*What to work on:*
**a)** In the passage on theories of content, rewrite the part from "However, most people" to "just like us.", substituting "extraterrestrials" for "aliens".
**b)** In the passage on theories of content, what bias does it say most theories of representation have?

*Text shown:*
***
However, most people who study meaning and communication will agree that things made very differently from us can express content. If there are aliens, we might be able to communicate with them. They might be able to think things and say things to us, even if both their internal hardware and their external relation to their environment are very, very different from ours. In other words, the ability to communicate in a contentful way is multiply realizable: it is an ability that is not restricted to animals and certainly not to animals just like us.

These two facts (that our theories of content have been developed with humans as their starting point but beings other than humans, plausibly, can represent and communicate) are in tension, and failure to attend properly to the second fact has caused our theories to be biased. The bias is that most of our theories of representation are too anthropocentric. They are parochial because they are based on continent features of our communicative practice. These features are salient to us, but not essential to the nature of content and communication.
***
*Stored data:*

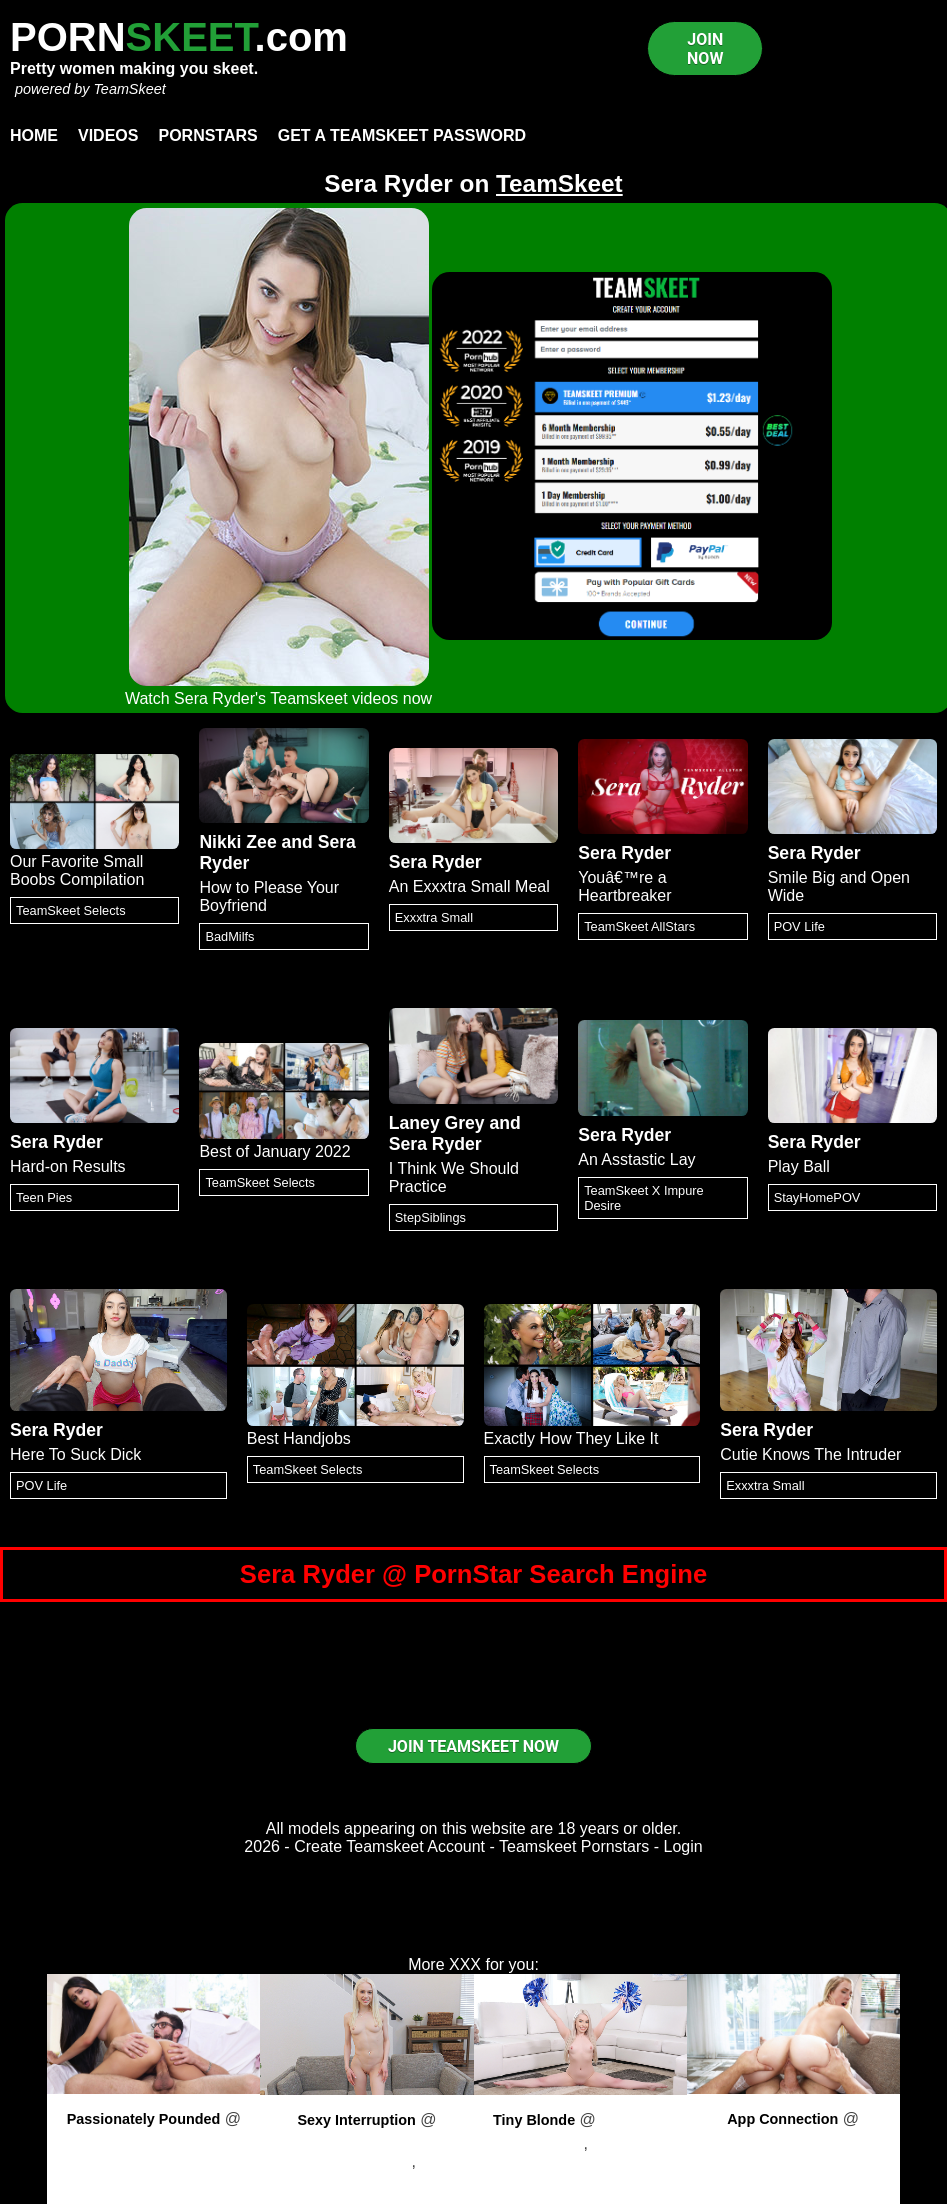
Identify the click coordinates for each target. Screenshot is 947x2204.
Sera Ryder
***
*Outputs in order:*
**a)**
However, most people who study meaning and communication will agree that things made very differently from us can express content. If there are extraterrestrials, we might be able to communicate with them. They might be able to think things and say things to us, even if both their internal hardware and their external relation to their environment are very, very different from ours. In other words, the ability to communicate in a contentful way is multiply realizable: it is an ability that is not restricted to animals and certainly not to animals just like us.

**b)** They are too anthropocentric.